TEXT BLOCK:

☆ ☆ ☆ ☆ ☆

This expansion is known as the multipole expansion of U_{AB}.

In order to derive this multipole expansion, we write r_{XY} = r_{Y} − r_{X}, which is a vector pointing from X towards Y. Note that
$$\mathbf{R}_{AB}+\mathbf{r}_{Bj}+\mathbf{r}_{ji}+\mathbf{r}_{iA} = 0
\quad \iff \quad
\mathbf{r}_{ij} = \mathbf{R}_{AB}-\mathbf{r}_{Ai}+\mathbf{r}_{Bj} .$$
We assume that the two distributions do not overlap:
$$|\mathbf{R}_{AB}| > |\mathbf{r}_{Bj}-\mathbf{r}_{Ai}| \text{ for all } i,j.$$
Under this condition we may apply the Laplace expansion in the following form
$$\frac{1}{|\mathbf{r}_{j}-\mathbf{r}_i|} = \frac{1}{|\mathbf{R}_{AB} - (\mathbf{r}_{Ai}- \mathbf{r}_{Bj})| } =
\sum_{L=0}^\infty \sum_{M=-L}^L \, (-1)^M I_L^{-M}(\mathbf{R}_{AB})\;
R^M_L( \mathbf{r}_{Ai} - \mathbf{r}_{Bj}),$$
where $I^M_L$ and $R^M_L$ are irregular and regular solid harmonics, respectively. The translation of the regular solid harmonic gives a finite expansion,
$$R^M_L(\mathbf{r}_{Ai}-\mathbf{r}_{Bj}) = \sum_{\ell_A=0}^L (-1)^{L-\ell_A} \binom{2L}{2\ell_A}^{1/2}
\times \sum_{m_A=-\ell_A}^{\ell_A} R^{m_A}_{\ell_A}(\mathbf{r}_{Ai})
R^{M-m_A}_{L-\ell_A}(\mathbf{r}_{Bj})\;
\langle \ell_A, m_A; L-\ell_A, M-m_A\mid L M \rangle,$$
where the quantity between pointed brackets is a Clebsch–Gordan coefficient. Further we used
$$R^{m}_{\ell}(-\mathbf{r}) = (-1)^{\ell} R^{m}_{\ell}(\mathbf{r}) .$$
Use of the definition of spherical multipoles Q and covering of the summation ranges in a somewhat different order (which is only allowed for an infinite range of L) gives finally

$$\begin{align}
U_{AB} = {} & \frac{1}{4\pi\varepsilon_0} \sum_{\ell_A=0}^\infty \sum_{\ell_B=0}^\infty (-1)^{\ell_B} \binom{2\ell_A+2\ell_B}{2\ell_A}^{1/2} \\[5pt]
& \times \sum_{m_A=-\ell_A}^{\ell_A} \sum_{m_B=-\ell_B}^{\ell_B}(-1)^{m_A+m_B} I_{\ell_A+\ell_B}^{-m_A-m_B}(\mathbf{R}_{AB})\;
Q^{m_A}_{\ell_A} Q^{m_B}_{\ell_B}\;
\langle \ell_A, m_A; \ell_B, m_B\mid \ell_A+\ell_B, m_A+m_B \rangle.
\end{align}$$

This is the multipole expansion of the interaction energy of two non-overlapping charge distributions which are a distance R_{AB} apart. Since
$$I_{\ell_A+\ell_B}^{-(m_A+m_B)}(\mathbf{R}_{AB}) \equiv \left[\frac{4\pi}{2\ell_A+2\ell_B+1}\right]^{1/2}\;
\frac{Y^{-(m_A+m_B)}_{\ell_A+\ell_B}\left(\widehat{\mathbf{R}}_{AB}\right)}{R^{\ell_A+\ell_B+1}_{AB}},$$
this expansion is manifestly in powers of 1 / R_{AB}. The function Y^{m}_{l} is a normalized spherical harmonic.

☆ ☆ ☆ ☆ ☆

TASK INSTRUCTIONS:
1: Answer these questions using the derivation:
(a) What is assumed about the two charge distributions?
(b) What is the quantity between pointed brackets?
(c) In powers of what is the final expansion manifestly written?
2: Name every type of harmonic that the derivation mentions.
3: Transcribe the derivation from "This is the" up to and including "normalized spherical harmonic.".
Rely only on the derivation above when answering.

SUPPLIED INFORMATION:
☆ ☆ ☆ ☆ ☆

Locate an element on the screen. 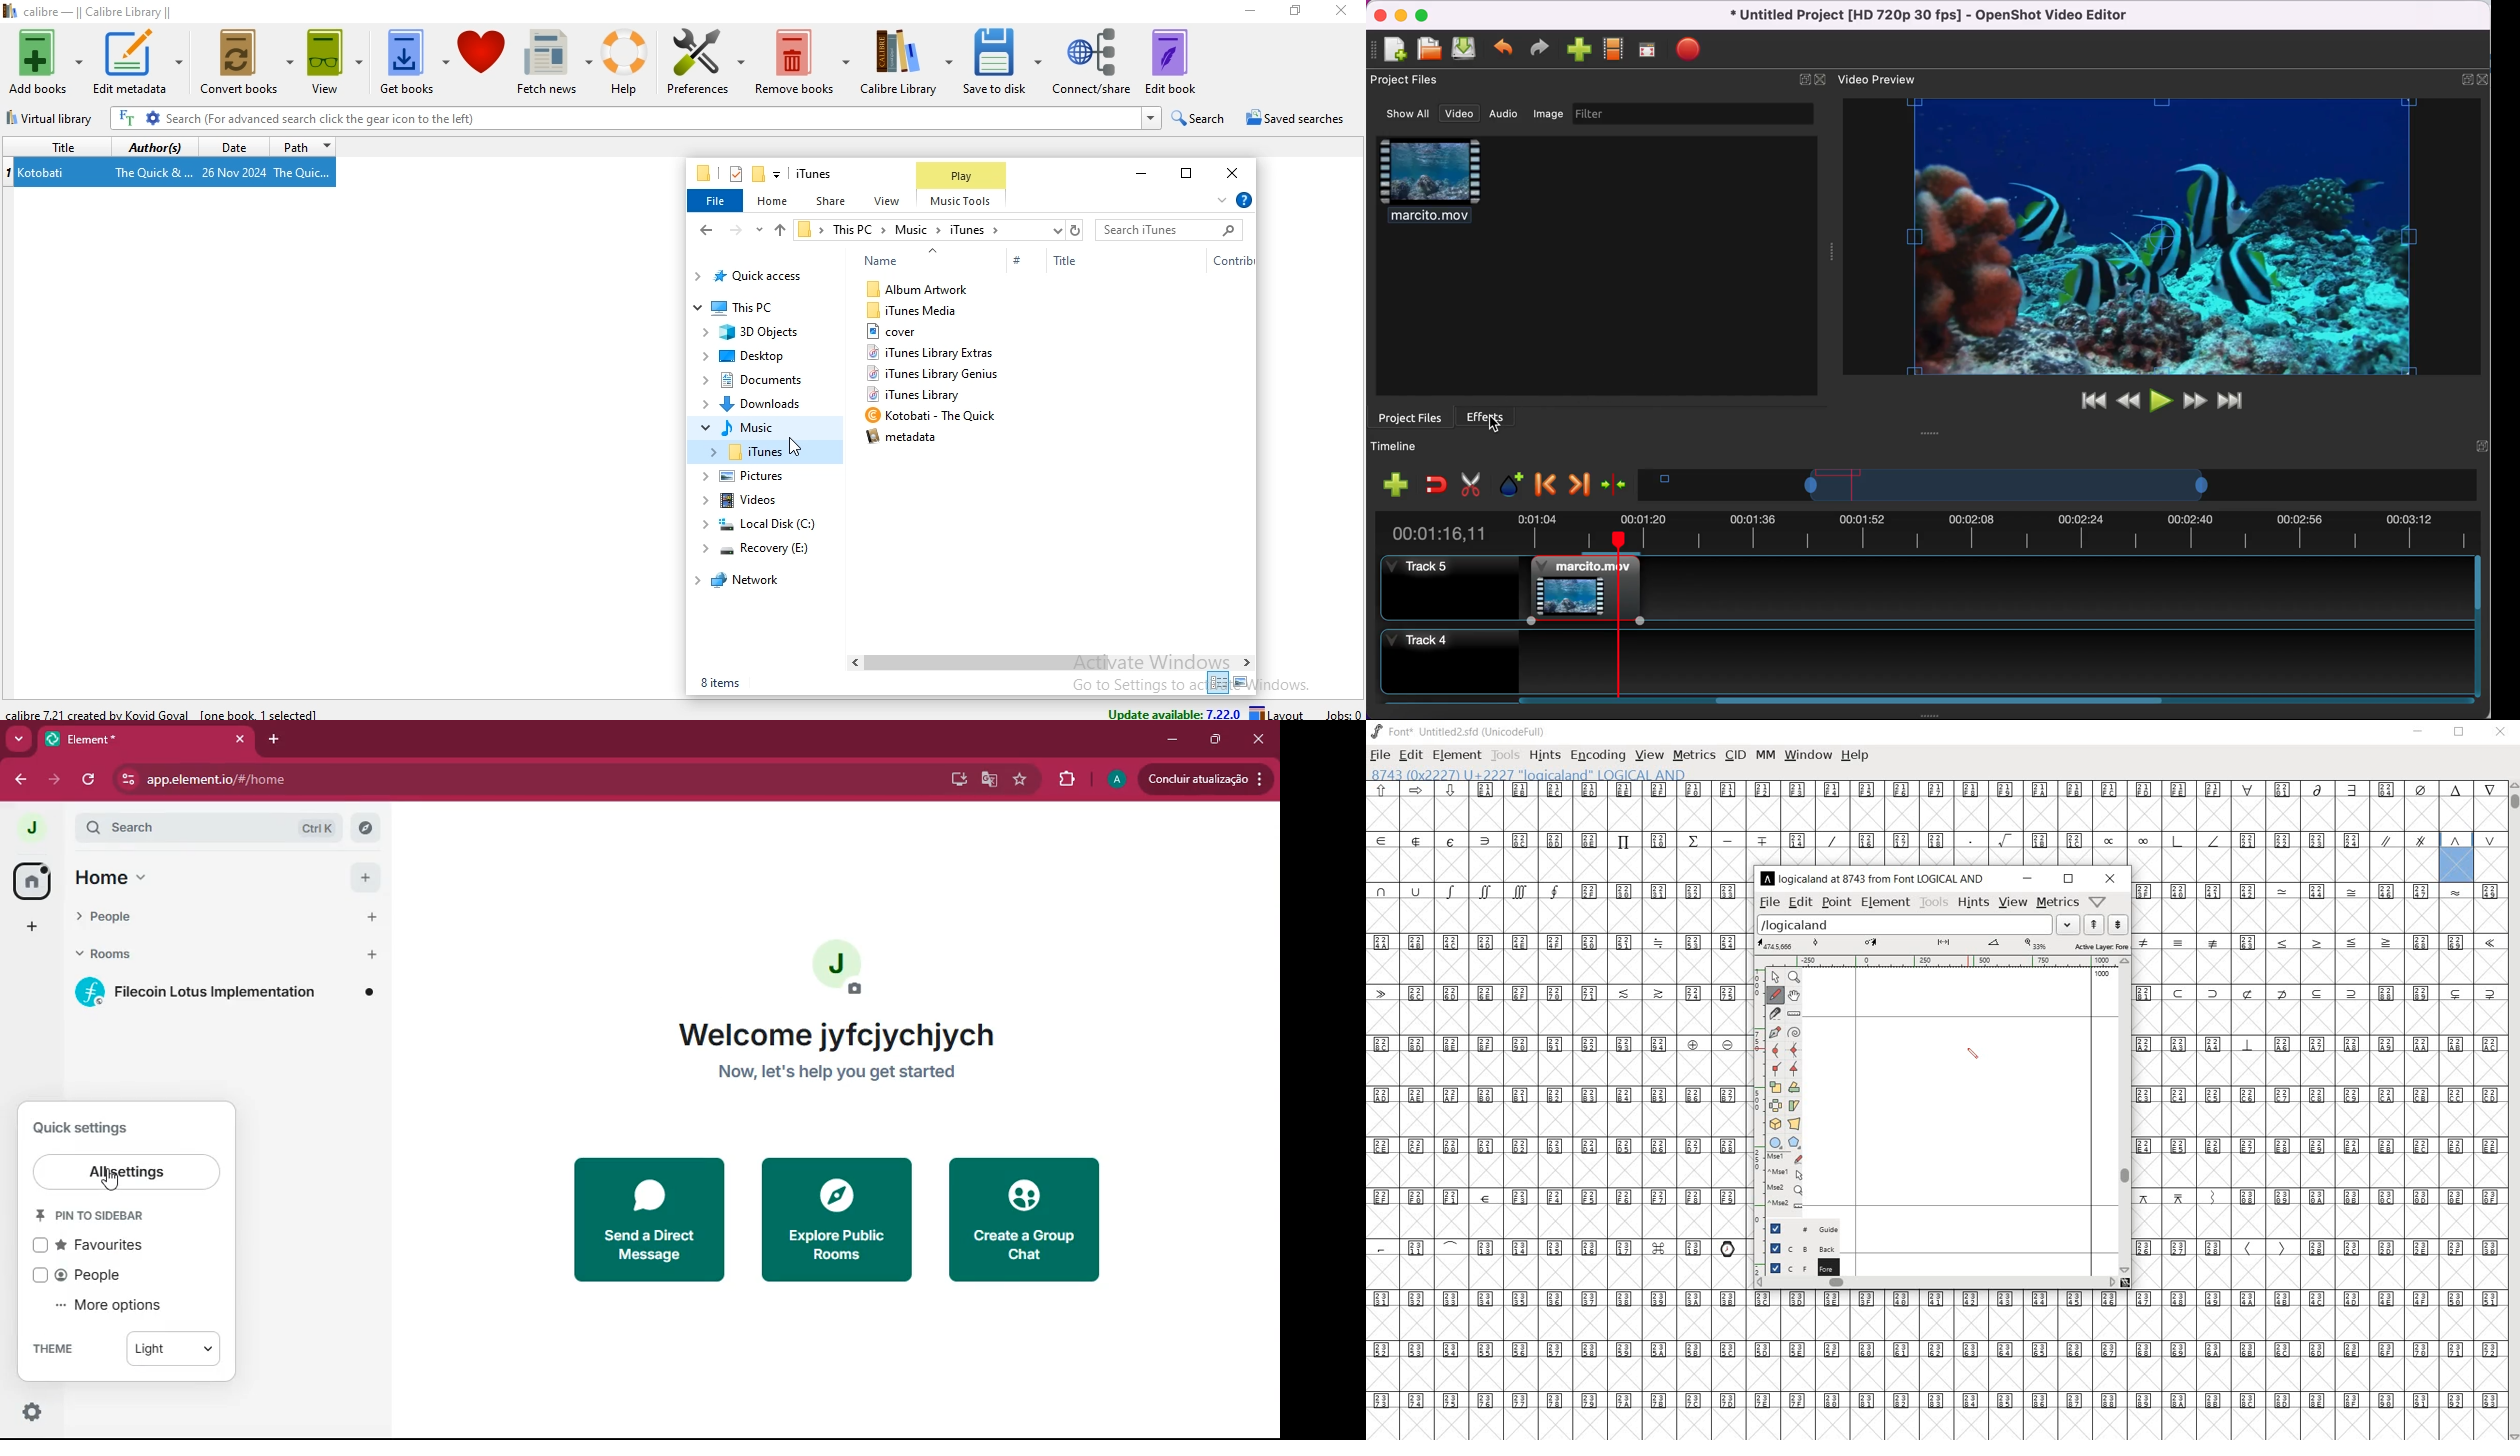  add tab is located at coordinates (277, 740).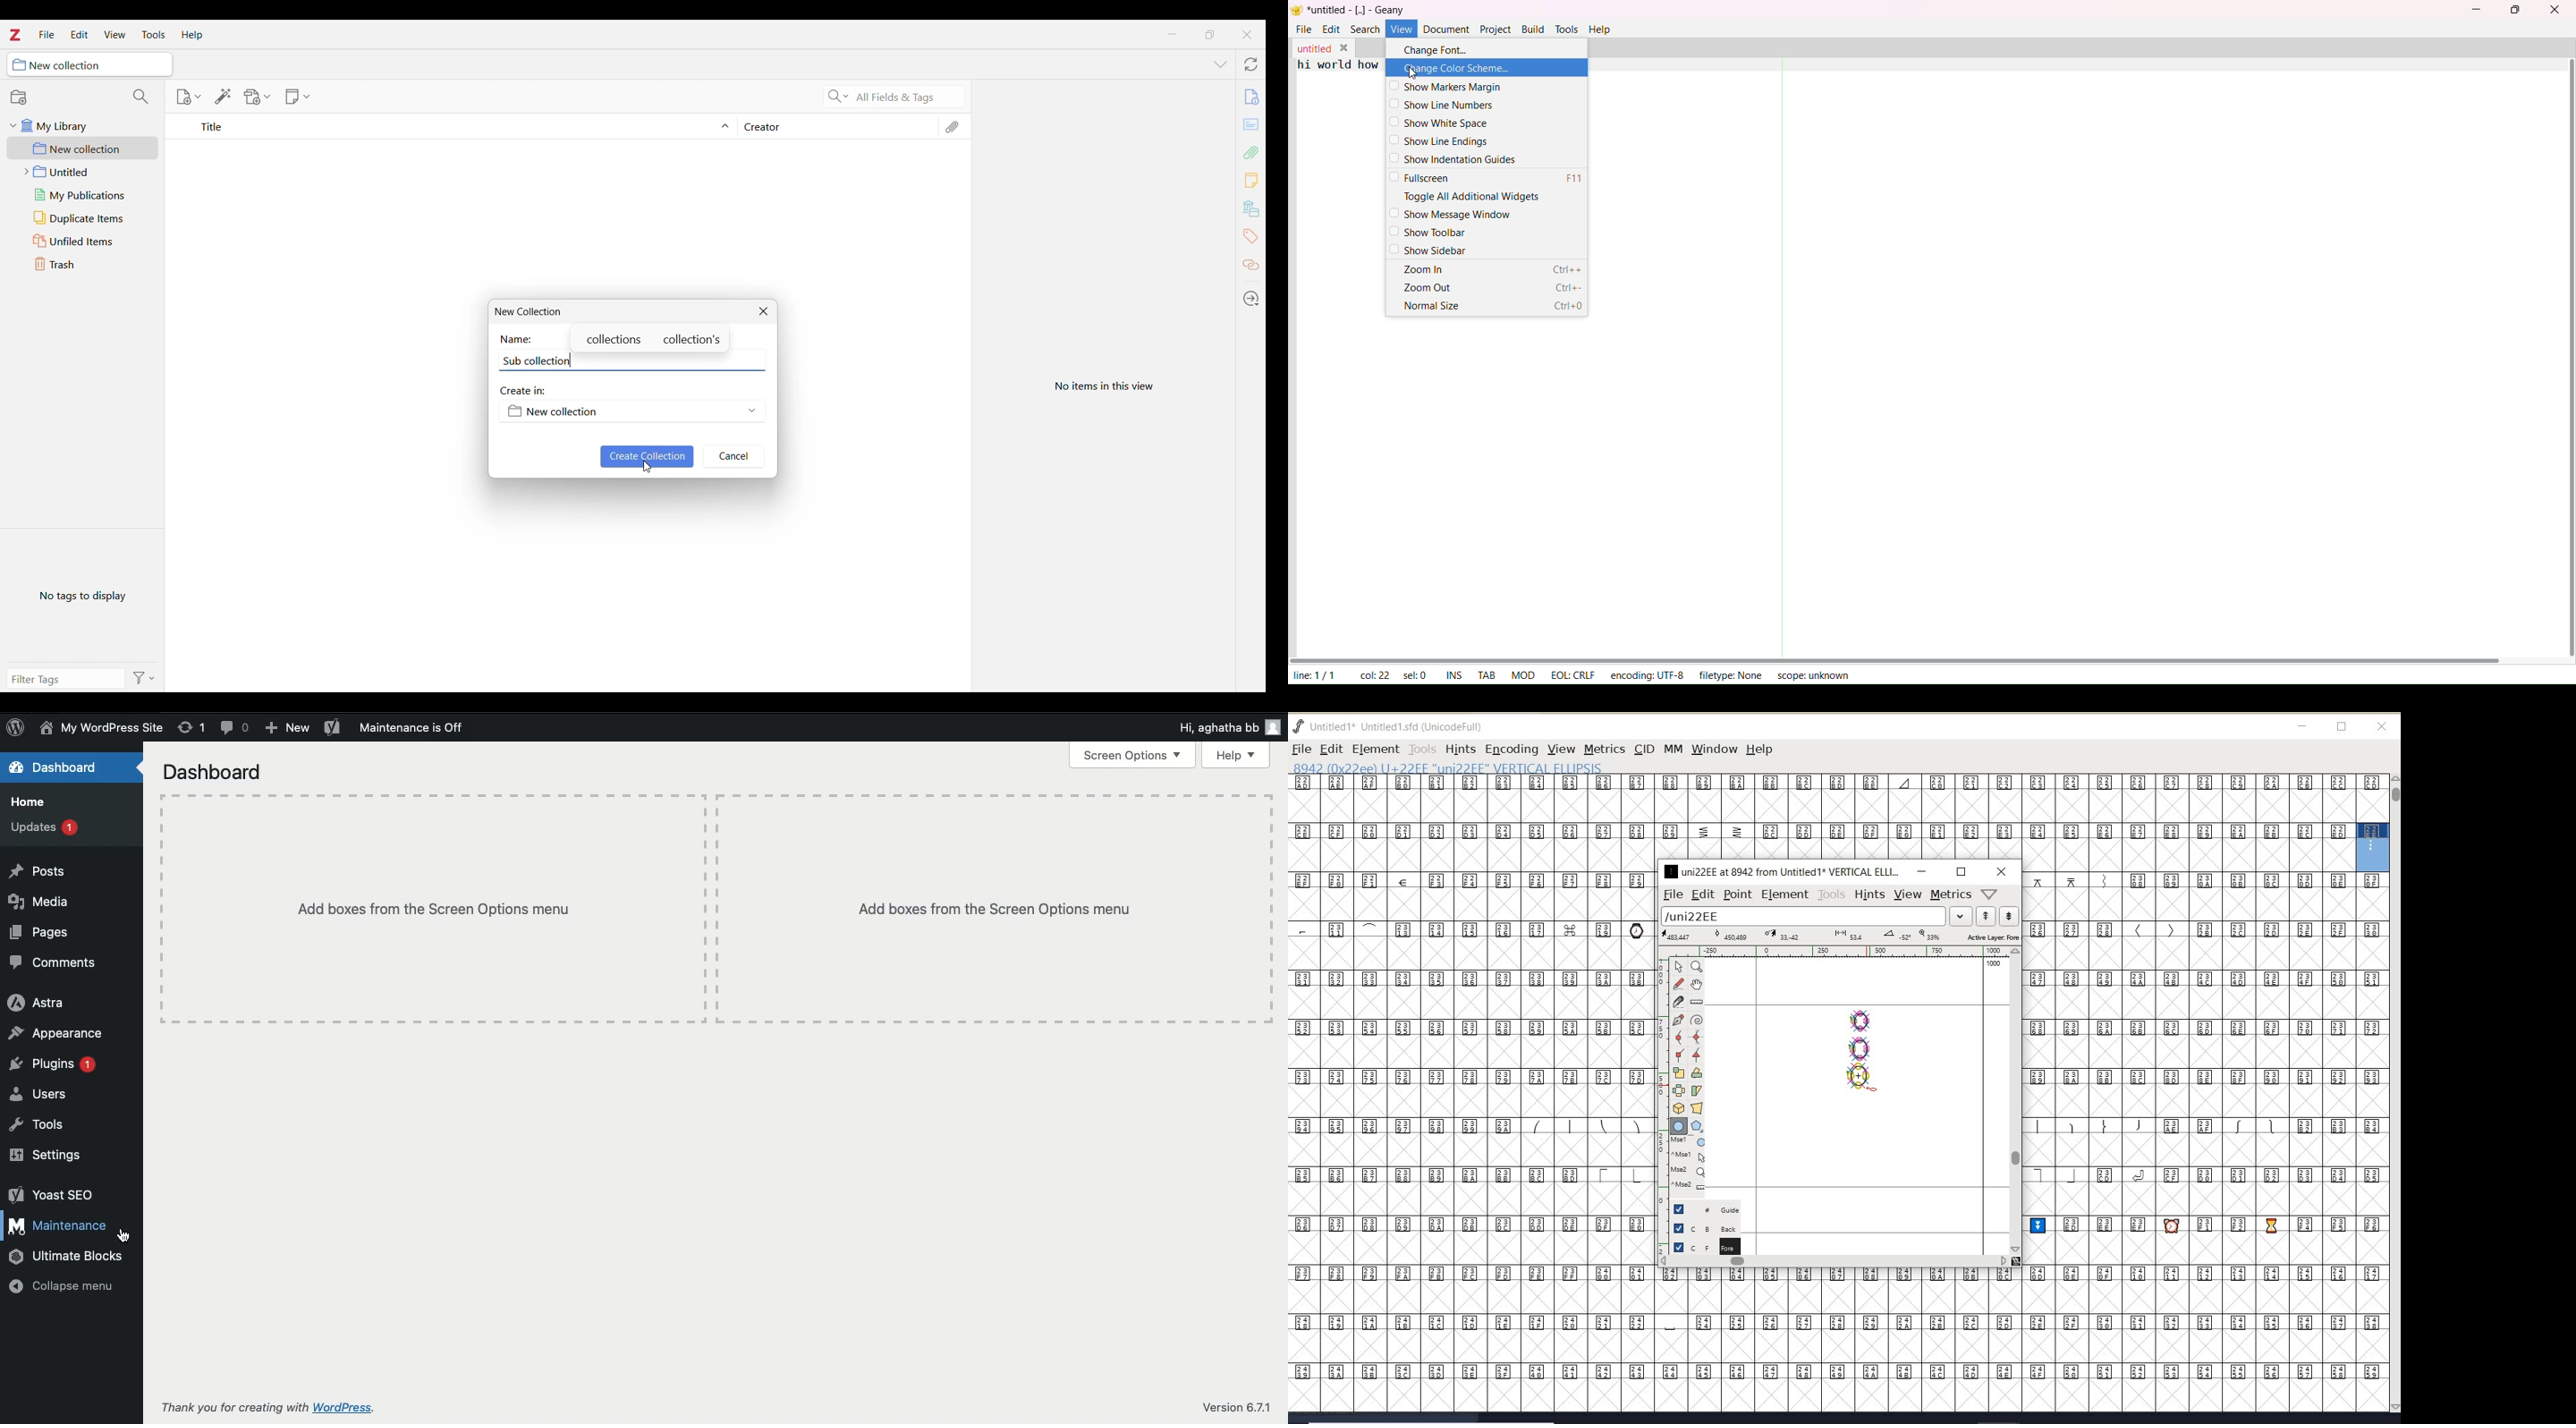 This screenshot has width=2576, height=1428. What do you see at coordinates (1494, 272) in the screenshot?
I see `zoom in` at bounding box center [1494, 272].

☆ ☆ ☆ ☆ ☆

SOLVED PROBLEMS:
1:
(a) The two distributions do not overlap.
(b) A Clebsch–Gordan coefficient.
(c) In powers of 1 / R_{AB}.

2: Irregular solid harmonics, regular solid harmonics, and normalized spherical harmonics.

3:
This is the multipole expansion of the interaction energy of two non-overlapping charge distributions which are a distance R_{AB} apart. Since
$$I_{\ell_A+\ell_B}^{-(m_A+m_B)}(\mathbf{R}_{AB}) \equiv \left[\frac{4\pi}{2\ell_A+2\ell_B+1}\right]^{1/2}\;
\frac{Y^{-(m_A+m_B)}_{\ell_A+\ell_B}\left(\widehat{\mathbf{R}}_{AB}\right)}{R^{\ell_A+\ell_B+1}_{AB}},$$
this expansion is manifestly in powers of 1 / R_{AB}. The function Y^{m}_{l} is a normalized spherical harmonic.